「忍者」。闇に隠れ、世を忍び、任務をこなす影の者……。史実はともかく、映画、ドラマ、小説、マンガ、アニメ……様々なコンテンツで描かれてきたモチーフでもある。
今回ご紹介するアニメ『アンダーニンジャ』もそんな忍者がテーマの作品だ。ただし、本作の舞台は現代。時代劇でも『NARUTO』のようなファンタジー世界でもない。普通に現代。
私たちの日常に溶けこむ非日常の存在。忍者。彼らは一体どんな活躍を見せてくれるのか。今回はそんな『アンダーニンジャ』の世界に迫ってみよう。
ヒットメーカーが描く現代忍者活劇!シュールとハードが同居する魅力とは
「忍者」。彼らは歴史の裏側で暗躍し、歴史に消えた……はずだった。今や、時代劇や御伽噺の中にしかいないと思われている「忍者」が現代でも存在し、極秘ミッションを遂行していたら……というのが今回ご紹介するアニメ、『アンダーニンジャ』だ。
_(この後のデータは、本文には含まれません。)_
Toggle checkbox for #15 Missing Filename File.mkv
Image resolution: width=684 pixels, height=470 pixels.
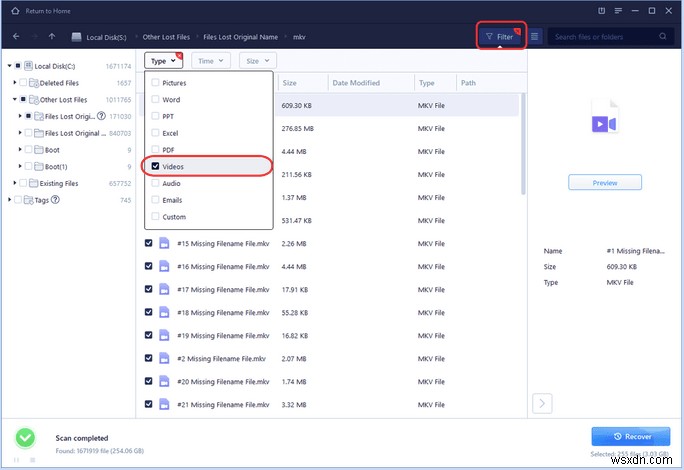click(x=149, y=243)
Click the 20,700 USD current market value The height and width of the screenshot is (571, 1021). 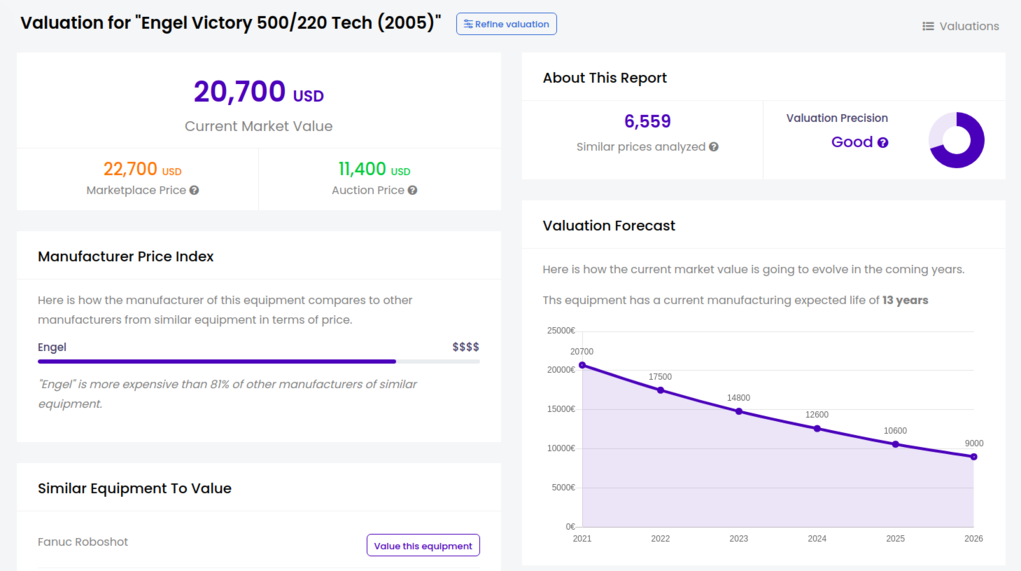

本作は、現代に生きる「忍者」の活躍を描き、特に現存する三つの忍者組織の暗闘がメインとして描かれる。
利害関係が複雑に絡み合う中、敵味方が入り乱れ、壮絶なバトルが繰り広げられるのは、従来の忍者コンテンツと同じだ。ただし、こちらの作品、原作は『アイアムヒーロー』でもお馴染みの花沢健吾のコミックというのがポイント。ハードなバトルや駆け引きを描きつつ、花沢氏お得意のシュールでやや下品なギャグが本作でも冴えており、笑わせてくれる。実は、この「抜け感」が本作の大きな魅力。
これがあるおかげで作品の見やすさがかなり違う。ややもすると重たく、複雑になりがちなこの手のアニメだが、本作のテイストは想像以上にコミカル。本作、コンセプトはスパイスリラーなのだが、普段スパイスリラーなどに馴染みがない人でも、すんなり作品世界に飛び込むことができるだろう。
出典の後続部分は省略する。